All this will do is create a black market for drugs and cause animals that would have been treated in hours much pain from say an injured leg to easily many hours or even days of pain that they would have otherwise been able to avoid.
This has nothing to do with the animals.
it has to do with humans going around big pharma and using “horse paste” to cure covid.
nope. some paper pusher in DC with 0 minutes of experience clearly knows better.
Just ask um ;)
I can kinda understand this...
"When will Republicans reign in the EPA and FDA."
Regarding reigning in non-popularly elected federal bureaucrats running constitutionally undefined, so-called "federal regulatory agencies," it is probably getting closer to the time when Trump-Supporting Democratic and Republican MAGA patriots will get the opportunity to reign in incumbent Democrats and RINOs during 2024 primaries.
The definition of insanity is reelecting your beloved career state and federal lawmakers and executives over and over again, expecting those same government “leaders” to find remedies for unconstitutional government policies every time.
Regarding state and federal incumbent lawmakers turning their heads to the major constitutional problem of non-popularly elected federal bureaucrats stealing unique state powers to regulate agriculture to oppress farmers, note that the last of state sovereignty-respecting Supreme Court majority justices of early FDR era had clarified that agriculture is uniquely a state power issue.
”From the accepted doctrine that the United States is a government of delegated powers, it follows that those not expressly granted, or reasonably to be implied from such as are conferred, are reserved to the states, or to the people. To forestall any suggestion to the contrary, the Tenth Amendment was adopted. The same proposition, otherwise stated, is that powers not granted are prohibited. None to regulate agricultural production is given, and therefore legislation by Congress for that purpose is forbidden [emphasis added].” —United States v. Butler, 1936.
I wouldn't be surprised if state sovereignty-respecting justices had first learned that Commerce Clause does NOT give Congress the power to regulate agriculture from the writings of Justice Joseph Story. Story had volunteered agriculture as an example of a power that the Commerce Clause does not give to federal government.
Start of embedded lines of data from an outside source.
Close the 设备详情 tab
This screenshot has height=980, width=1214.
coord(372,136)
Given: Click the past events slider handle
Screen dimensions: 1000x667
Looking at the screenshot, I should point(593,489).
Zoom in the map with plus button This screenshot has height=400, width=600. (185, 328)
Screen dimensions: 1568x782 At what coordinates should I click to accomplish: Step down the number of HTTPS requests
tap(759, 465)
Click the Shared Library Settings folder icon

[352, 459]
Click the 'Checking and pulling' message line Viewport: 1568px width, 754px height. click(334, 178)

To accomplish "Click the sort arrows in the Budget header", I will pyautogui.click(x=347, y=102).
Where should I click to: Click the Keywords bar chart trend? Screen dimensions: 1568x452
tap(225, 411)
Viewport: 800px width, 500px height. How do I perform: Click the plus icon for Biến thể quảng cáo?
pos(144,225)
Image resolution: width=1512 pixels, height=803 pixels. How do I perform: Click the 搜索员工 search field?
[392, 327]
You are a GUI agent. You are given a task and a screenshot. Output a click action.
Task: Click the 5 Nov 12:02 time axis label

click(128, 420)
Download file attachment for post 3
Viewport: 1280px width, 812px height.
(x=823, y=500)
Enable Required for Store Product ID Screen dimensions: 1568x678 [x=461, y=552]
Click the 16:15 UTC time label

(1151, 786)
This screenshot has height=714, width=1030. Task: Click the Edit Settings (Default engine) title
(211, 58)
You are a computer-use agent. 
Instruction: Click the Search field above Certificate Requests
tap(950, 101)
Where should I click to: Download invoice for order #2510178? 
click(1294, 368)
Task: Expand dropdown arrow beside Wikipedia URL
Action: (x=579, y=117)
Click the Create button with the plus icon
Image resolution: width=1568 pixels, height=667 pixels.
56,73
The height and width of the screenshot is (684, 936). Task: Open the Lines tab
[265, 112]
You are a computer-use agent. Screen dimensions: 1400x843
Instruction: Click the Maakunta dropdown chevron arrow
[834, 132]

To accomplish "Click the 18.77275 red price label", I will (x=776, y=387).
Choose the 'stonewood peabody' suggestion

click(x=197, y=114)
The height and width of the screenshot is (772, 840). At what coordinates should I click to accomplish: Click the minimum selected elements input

"The question comes to this, whether a power, exclusively for the regulation of commerce, is a power for the regulation of manufactures? The statement of such a question would seem to involve its own answer. Can a power, granted for one purpose, be transferred to another? If it can, where is the limitation in the constitution? Are not commerce and manufactures as distinct, as commerce and agriculture [emphasis added]? If they are, how can a power to regulate one arise from a power to regulate the other? It is true, that commerce and manufactures are, or may be, intimately connected with each other. A regulation of one may injuriously or beneficially affect the other. But that is not the point in controversy. It is, whether congress has a right to regulate that, which is not committed to it, under a power, which is committed to it, simply because there is, or may be an intimate connexion between the powers. If this were admitted, the enumeration of the powers of congress would be wholly unnecessary and nugatory. Agriculture, colonies, capital, machinery, the wages of labour, the profits of stock, the rents of land, the punctual performance of contracts, and the diffusion of knowledge would all be within the scope of the power; for all of them bear an intimate relation to commerce. The result would be, that the powers of congress would embrace the widest extent of legislative functions, to the utter demolition of all constitutional boundaries between the state and national governments [emphases added]." —Joseph Story, Commentaries on the Constitution 2:§§ 1073--91
John F’in Kerry said the ‘government confiscation of farm land is not off the table.’